JUST DON"T COME ONTO ME..PLEASE
These days I have been listening to a lot of The Strokes. They are bohemian in a way other bands can only aspire to be. Every song of theirs is a form of picturesque indulgence. Listening to them, you can almost see yourself being engrossed in office work while wondering if this is it, or consoling a bishop of the fact that New York City Cops are tough on paedophiliacs. The Strokes are like those food staples that mothers keep piling in kitchens to satiate forever-famished husbands and children. Meant to be devoured at any time of the day with the garnishing of your choice.
No music anthology of mine can ever be complete without a whiff of Dire Straits and Green Day.

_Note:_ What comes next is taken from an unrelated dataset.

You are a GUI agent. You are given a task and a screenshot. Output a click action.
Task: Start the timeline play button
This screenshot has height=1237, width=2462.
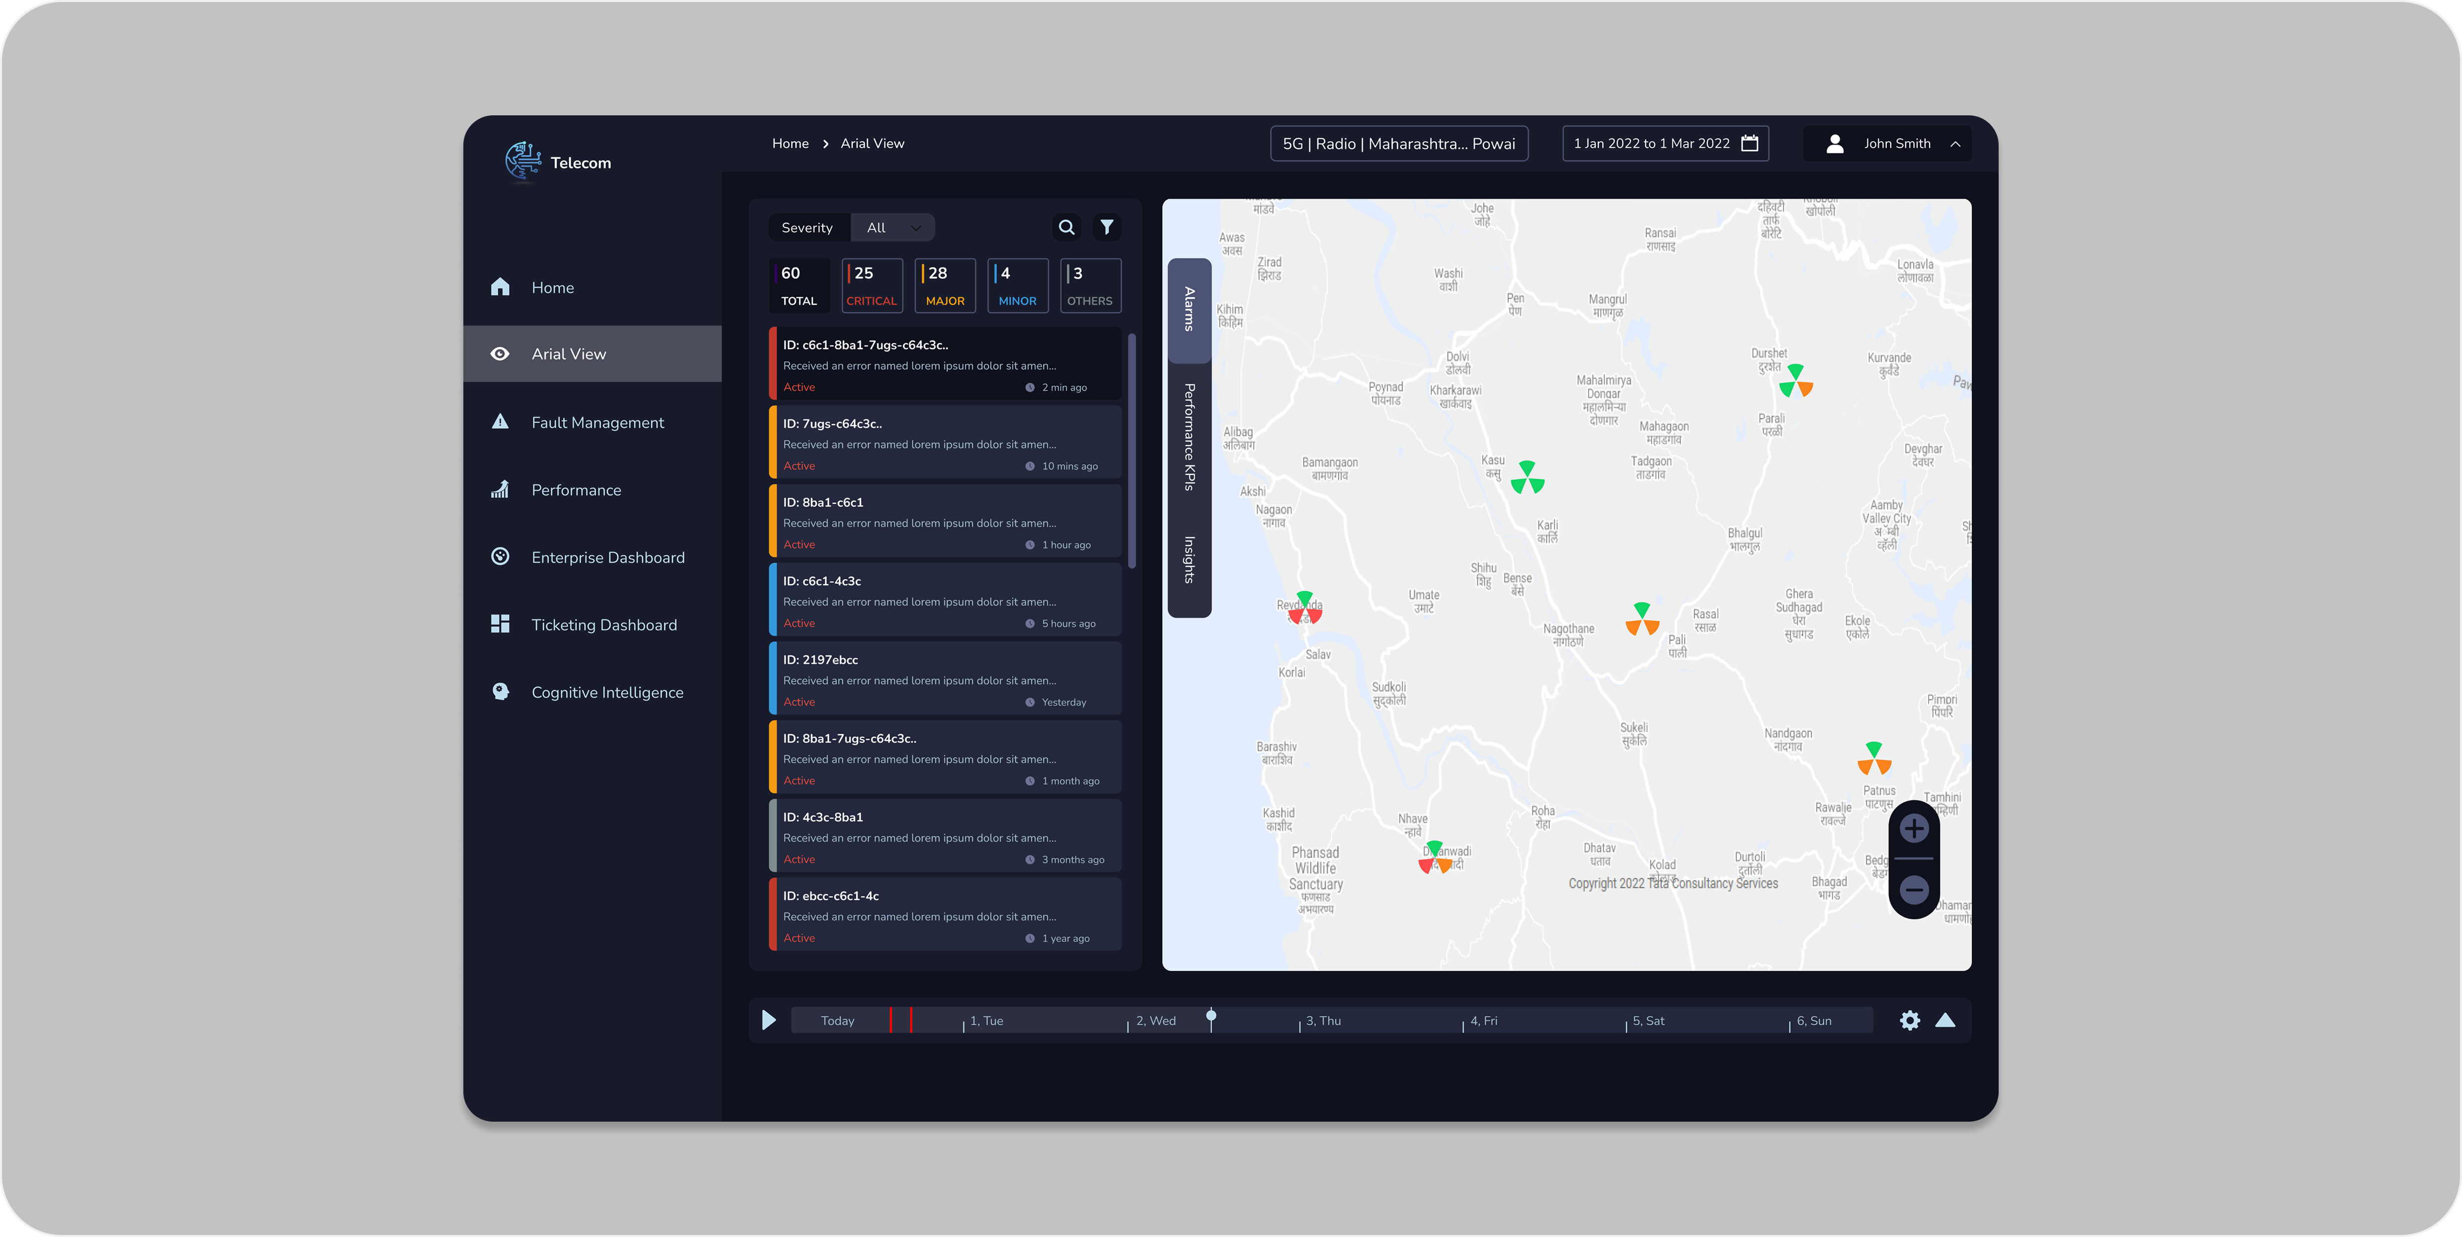(768, 1020)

Knopfler has a knack of appealing to the countryside in you; you conjure up visions of dozing on a hammock by the bonfire as fireflies around you keep humming the rhythm chords. As for the perverts from St.Jimmy’s cradle, they made me believe in the power of being a basketcase. If not for them, one would never have realised that we have a neurotically constitutional right to croon in imaginary concerts perched atop a bathtub. Or that, the best known form of catharsis involves generating oral percussion while crossing busy traffic intersections. Led Zeppelin, air-drumming and the mastery over masturbation – would all have remained unexplored without Green Day.